* _EXTRAIT CHOISI_

/---

Mais un jour, les sujets historiques étaient épuisés, "donc on s'est dit qu'on pourrait tenter de faire du cabaret" raconte Frédérique Studer, co-auteur des textes. Ce qui fut fait depuis 2015.
Une quarantaine d'acteurs dont certains viennent de loin
Cette revue 2022 est la troisième. "On aurait dû jouer en 2020, mais on a dû repousser à deux reprises. Donc cette année, on a décidé de s'y mettre" raconte encore Frédérique Studer.
Et tant pis si l'un ou l'autre acteur fera faux bond au dernier moment, parce que testé positif au covid. "Si quelqu'un manque, un autre prendra le rôle." Cette fois, la troupe compte bien "arriver au bout de l'ensemble des représentations."
Les acteurs, une petite quarantaine, ne sont pas tous de la commune. Certains viennent même de loin. Parmi eux, Nicole Geschwind, qui n'hésite pas à faire "trois quarts d'heure de route. On est une bonne équipe, donc les kilomètres ne comptent pas."

\---

* _MATÉRIEL D'ÉTUDE_
/---

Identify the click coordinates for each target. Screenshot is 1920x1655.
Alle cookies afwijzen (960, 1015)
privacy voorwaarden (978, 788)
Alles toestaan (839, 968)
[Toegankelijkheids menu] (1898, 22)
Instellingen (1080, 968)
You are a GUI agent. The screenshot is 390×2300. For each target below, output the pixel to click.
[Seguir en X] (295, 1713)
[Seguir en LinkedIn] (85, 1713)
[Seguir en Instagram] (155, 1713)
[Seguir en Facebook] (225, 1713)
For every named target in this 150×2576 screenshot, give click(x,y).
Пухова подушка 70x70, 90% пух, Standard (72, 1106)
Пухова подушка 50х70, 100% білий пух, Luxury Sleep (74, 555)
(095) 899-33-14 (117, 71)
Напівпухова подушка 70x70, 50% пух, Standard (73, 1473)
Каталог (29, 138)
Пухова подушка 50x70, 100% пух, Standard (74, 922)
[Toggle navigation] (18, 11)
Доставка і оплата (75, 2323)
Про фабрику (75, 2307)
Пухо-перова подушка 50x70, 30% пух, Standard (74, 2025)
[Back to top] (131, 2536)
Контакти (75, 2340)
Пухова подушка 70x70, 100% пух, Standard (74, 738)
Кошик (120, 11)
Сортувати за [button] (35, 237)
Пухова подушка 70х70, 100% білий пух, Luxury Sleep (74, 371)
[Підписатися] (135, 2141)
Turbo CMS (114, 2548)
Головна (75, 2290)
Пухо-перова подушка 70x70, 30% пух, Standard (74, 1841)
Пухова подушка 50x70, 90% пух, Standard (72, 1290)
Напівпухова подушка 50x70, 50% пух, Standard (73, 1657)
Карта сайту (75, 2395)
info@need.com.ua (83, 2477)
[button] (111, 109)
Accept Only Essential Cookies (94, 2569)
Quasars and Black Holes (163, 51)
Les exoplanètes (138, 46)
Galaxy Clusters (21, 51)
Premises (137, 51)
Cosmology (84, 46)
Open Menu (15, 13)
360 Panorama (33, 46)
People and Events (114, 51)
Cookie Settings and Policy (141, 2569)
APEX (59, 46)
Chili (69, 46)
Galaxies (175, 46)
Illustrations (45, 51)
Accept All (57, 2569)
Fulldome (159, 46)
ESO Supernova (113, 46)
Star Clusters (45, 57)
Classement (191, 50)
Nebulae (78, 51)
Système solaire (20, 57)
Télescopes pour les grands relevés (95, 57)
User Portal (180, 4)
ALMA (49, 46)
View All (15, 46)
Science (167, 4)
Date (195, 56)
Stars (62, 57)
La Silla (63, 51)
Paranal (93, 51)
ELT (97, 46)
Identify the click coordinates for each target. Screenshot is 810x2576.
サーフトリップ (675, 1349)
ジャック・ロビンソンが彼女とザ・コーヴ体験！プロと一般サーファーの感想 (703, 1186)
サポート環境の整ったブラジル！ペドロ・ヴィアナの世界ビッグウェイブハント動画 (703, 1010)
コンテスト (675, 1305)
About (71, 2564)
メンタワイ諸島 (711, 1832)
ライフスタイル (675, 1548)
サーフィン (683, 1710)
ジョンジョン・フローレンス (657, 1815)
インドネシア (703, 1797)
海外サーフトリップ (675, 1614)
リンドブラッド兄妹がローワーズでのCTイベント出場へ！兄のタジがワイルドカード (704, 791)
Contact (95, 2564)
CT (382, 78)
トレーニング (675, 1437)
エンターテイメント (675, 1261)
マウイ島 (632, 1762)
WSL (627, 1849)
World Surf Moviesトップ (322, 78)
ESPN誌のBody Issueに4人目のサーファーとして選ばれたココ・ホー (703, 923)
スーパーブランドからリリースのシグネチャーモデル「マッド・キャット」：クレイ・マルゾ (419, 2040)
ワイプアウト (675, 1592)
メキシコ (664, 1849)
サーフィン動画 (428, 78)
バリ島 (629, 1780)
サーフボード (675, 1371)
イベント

\---

* _VOS TÂCHES_
**1.** D'après le texte sur la revue de cabaret, depuis quelle année la troupe fait-elle du cabaret ?
**2.** Recopiez tout le passage du texte sur la revue de cabaret, depuis « Mais un jour, les » jusqu'à « encore Frédérique Studer. ».
Les entrées forment un matériel distinct du texte sur la revue de cabaret.

* _LISTE DES RÉPONSES_
**1.** Depuis 2015.

**2.**
Mais un jour, les sujets historiques étaient épuisés, "donc on s'est dit qu'on pourrait tenter de faire du cabaret" raconte Frédérique Studer, co-auteur des textes. Ce qui fut fait depuis 2015.
Une quarantaine d'acteurs dont certains viennent de loin
Cette revue 2022 est la troisième. "On aurait dû jouer en 2020, mais on a dû repousser à deux reprises. Donc cette année, on a décidé de s'y mettre" raconte encore Frédérique Studer.